### Study text

-*-*-

Boiled down like that it sounds all right, but the execution is bungled so badly that I had this as my loss choice. On the nuts-and-bolts level, the sentence mechanics aren't great. The sentence "The boy showed a preternatural compassion and the captain wouldn't be around forever" should have a comma after compassion, since what follows is an independent clause. Pap/Pappa's nickname isn't consistent. You misspell choked. At one point you don't capitalize the first word of a dialogue sentence; elsewhere you put a comma outside a closing quotation mark. Multiple people speak in the first paragraph of the third section. Frieda becomes "the Frieda" in Section Seven.

More aggravating is the device of Pap's allegory. The story skims over it and counts on Jerry's questions to draw an outline. This feels like a way for you to avoid having to come up with an allegory that makes sense, because the bits we see do not. There are two bird kingdoms. They fight. Then one bird kingdom attacks a place where the birds of the other kingdom learn to fly. They see baby birds on the ground and... eat them? Is that what Pap went with? I understand Jerry's confusion. The line about an uncontrolled blaze doesn't go with birds at all.

-*-*-

### Data for analysis

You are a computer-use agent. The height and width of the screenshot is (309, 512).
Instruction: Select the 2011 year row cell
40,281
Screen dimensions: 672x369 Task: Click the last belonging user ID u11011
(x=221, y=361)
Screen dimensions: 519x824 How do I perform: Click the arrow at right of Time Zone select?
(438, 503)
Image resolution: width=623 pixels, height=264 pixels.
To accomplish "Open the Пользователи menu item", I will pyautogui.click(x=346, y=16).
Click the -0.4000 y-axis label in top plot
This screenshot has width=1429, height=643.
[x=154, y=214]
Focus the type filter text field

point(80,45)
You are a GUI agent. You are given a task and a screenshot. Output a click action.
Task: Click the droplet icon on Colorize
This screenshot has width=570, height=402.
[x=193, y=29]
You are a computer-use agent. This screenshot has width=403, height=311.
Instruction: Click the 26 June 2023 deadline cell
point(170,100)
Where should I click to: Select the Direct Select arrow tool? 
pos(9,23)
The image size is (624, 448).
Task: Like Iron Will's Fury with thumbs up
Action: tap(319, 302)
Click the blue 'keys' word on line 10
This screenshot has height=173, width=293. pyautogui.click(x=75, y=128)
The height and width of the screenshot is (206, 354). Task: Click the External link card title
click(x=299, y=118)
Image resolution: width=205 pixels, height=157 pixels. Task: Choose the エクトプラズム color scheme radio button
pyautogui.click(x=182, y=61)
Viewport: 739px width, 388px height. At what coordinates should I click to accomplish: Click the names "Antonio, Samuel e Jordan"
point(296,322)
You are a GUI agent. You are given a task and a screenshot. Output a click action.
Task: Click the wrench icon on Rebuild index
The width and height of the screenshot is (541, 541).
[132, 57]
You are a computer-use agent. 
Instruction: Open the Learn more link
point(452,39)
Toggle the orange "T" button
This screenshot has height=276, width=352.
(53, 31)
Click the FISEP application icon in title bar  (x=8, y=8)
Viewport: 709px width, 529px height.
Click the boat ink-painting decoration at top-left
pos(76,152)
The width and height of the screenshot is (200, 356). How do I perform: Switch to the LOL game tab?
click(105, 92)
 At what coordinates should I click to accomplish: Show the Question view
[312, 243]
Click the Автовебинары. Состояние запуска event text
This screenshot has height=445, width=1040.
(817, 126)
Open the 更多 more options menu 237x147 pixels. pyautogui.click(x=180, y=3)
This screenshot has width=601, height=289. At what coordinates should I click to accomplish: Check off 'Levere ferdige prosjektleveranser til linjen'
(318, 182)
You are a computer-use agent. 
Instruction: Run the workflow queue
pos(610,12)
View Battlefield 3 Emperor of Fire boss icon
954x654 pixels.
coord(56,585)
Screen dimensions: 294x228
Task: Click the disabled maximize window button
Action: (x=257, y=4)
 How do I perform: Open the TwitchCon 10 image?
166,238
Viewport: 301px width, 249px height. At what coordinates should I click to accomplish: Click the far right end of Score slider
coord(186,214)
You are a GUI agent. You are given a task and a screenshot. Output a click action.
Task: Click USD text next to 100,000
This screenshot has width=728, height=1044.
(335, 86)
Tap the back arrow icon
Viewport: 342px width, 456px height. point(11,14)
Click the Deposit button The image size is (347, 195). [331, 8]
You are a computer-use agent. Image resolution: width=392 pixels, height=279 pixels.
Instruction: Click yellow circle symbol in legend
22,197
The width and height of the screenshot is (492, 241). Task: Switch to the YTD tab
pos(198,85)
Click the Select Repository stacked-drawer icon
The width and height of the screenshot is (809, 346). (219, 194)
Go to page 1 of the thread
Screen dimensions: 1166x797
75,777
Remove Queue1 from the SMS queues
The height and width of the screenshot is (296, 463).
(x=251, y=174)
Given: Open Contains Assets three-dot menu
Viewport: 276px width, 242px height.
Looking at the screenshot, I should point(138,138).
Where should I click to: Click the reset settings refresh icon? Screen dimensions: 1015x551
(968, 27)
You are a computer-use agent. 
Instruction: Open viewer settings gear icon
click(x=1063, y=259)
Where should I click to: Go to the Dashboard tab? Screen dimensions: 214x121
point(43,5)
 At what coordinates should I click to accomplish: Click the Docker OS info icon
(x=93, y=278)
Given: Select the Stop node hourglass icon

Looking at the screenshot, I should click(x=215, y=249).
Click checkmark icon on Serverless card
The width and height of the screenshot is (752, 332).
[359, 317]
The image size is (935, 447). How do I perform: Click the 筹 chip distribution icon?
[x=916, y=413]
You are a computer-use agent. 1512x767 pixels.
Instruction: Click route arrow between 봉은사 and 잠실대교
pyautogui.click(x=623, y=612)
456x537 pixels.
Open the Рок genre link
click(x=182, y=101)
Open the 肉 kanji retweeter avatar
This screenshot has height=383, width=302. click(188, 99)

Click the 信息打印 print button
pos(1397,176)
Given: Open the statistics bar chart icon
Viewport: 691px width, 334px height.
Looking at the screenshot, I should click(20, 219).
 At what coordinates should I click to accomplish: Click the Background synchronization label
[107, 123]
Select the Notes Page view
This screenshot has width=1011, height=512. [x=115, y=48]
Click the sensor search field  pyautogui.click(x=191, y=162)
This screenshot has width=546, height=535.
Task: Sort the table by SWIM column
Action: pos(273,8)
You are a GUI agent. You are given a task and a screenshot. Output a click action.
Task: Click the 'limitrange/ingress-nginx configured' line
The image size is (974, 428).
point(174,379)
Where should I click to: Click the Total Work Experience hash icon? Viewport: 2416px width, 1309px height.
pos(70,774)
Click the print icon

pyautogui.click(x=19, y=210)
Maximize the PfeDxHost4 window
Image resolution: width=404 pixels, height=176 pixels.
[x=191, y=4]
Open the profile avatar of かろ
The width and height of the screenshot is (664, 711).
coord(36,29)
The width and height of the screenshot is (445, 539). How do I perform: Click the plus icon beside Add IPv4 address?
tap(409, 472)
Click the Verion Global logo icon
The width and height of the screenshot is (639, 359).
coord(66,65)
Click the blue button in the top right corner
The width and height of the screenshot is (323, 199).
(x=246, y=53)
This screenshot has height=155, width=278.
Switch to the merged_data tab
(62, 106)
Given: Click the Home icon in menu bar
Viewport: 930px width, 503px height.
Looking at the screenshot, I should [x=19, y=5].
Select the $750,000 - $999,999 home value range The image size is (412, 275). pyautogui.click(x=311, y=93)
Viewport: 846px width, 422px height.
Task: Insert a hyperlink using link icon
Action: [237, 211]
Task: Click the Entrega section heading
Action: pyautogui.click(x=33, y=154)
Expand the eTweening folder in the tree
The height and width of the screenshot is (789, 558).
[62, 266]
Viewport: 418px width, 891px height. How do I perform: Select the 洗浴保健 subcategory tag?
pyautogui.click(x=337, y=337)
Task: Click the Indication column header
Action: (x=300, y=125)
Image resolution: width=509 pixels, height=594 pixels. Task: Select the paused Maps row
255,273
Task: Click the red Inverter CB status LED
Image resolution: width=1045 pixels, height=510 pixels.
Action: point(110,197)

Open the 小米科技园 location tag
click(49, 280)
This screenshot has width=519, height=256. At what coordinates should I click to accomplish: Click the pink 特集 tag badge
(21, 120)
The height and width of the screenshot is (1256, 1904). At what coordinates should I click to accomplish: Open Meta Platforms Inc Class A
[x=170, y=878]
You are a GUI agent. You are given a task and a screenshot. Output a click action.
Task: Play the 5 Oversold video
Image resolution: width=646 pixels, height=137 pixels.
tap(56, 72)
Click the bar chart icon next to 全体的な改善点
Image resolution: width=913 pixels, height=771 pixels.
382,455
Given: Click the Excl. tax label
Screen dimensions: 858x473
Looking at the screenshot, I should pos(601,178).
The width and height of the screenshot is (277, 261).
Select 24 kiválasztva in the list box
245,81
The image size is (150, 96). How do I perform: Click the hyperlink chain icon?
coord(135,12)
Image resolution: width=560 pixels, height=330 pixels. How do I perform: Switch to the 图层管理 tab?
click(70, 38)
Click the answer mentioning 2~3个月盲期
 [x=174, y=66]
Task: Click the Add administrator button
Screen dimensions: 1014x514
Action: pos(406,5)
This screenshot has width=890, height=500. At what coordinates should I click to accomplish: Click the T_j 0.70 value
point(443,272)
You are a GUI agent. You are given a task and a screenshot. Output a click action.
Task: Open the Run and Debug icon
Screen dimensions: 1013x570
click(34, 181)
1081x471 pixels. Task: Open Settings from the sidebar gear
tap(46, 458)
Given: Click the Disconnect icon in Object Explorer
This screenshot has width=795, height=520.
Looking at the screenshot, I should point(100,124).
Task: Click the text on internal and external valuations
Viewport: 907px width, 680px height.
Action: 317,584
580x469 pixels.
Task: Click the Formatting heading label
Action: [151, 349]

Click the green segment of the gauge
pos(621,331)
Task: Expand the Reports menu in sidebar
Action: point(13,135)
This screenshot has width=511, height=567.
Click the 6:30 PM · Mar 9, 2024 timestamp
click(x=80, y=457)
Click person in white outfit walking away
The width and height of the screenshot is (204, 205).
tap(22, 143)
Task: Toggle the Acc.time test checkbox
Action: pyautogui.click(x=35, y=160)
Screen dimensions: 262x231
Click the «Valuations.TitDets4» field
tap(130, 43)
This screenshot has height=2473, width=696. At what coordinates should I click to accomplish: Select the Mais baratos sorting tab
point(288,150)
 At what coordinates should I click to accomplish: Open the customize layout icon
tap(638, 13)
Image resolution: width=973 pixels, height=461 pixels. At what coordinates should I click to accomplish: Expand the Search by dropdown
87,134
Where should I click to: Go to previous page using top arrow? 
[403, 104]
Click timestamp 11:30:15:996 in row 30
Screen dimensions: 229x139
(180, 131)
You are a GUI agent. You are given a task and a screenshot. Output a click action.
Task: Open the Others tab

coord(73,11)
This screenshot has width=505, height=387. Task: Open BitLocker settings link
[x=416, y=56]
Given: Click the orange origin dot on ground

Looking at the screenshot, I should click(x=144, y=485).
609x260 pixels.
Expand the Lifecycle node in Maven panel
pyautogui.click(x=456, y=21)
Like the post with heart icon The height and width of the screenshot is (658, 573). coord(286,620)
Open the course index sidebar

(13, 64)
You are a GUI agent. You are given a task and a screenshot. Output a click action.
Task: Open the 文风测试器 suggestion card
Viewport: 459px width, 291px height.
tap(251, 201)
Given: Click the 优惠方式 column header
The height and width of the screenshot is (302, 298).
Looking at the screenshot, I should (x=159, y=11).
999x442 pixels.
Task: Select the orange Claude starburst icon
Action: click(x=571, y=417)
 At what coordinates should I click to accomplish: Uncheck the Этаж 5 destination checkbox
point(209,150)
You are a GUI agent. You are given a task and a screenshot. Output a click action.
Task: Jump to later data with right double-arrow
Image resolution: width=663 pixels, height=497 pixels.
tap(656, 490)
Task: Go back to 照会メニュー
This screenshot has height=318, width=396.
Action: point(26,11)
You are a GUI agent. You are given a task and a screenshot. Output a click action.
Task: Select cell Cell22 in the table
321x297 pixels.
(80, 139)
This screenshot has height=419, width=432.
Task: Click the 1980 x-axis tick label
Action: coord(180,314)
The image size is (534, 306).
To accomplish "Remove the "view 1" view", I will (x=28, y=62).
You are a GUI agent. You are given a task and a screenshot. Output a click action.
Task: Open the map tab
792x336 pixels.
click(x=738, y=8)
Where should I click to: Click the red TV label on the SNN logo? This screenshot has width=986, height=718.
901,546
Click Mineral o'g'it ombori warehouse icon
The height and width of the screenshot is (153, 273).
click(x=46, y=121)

-*-*-

### Work to be completed
Can you summarize the story critique above in two sentences?

### Written solution
The critique calls the story's execution so bungled that it was the reviewer's loss choice, citing weak sentence mechanics such as a missing comma, an inconsistent nickname for Pap, a misspelling of "choked," dialogue capitalization and punctuation slips, and "the Frieda" in Section Seven. It finds Pap's allegory even more aggravating because the story skims over it and relies on Jerry's questions, and the parts shown (two fighting bird kingdoms, an attack that seems to end with birds eating the young, and a line about an uncontrolled blaze) do not make sense.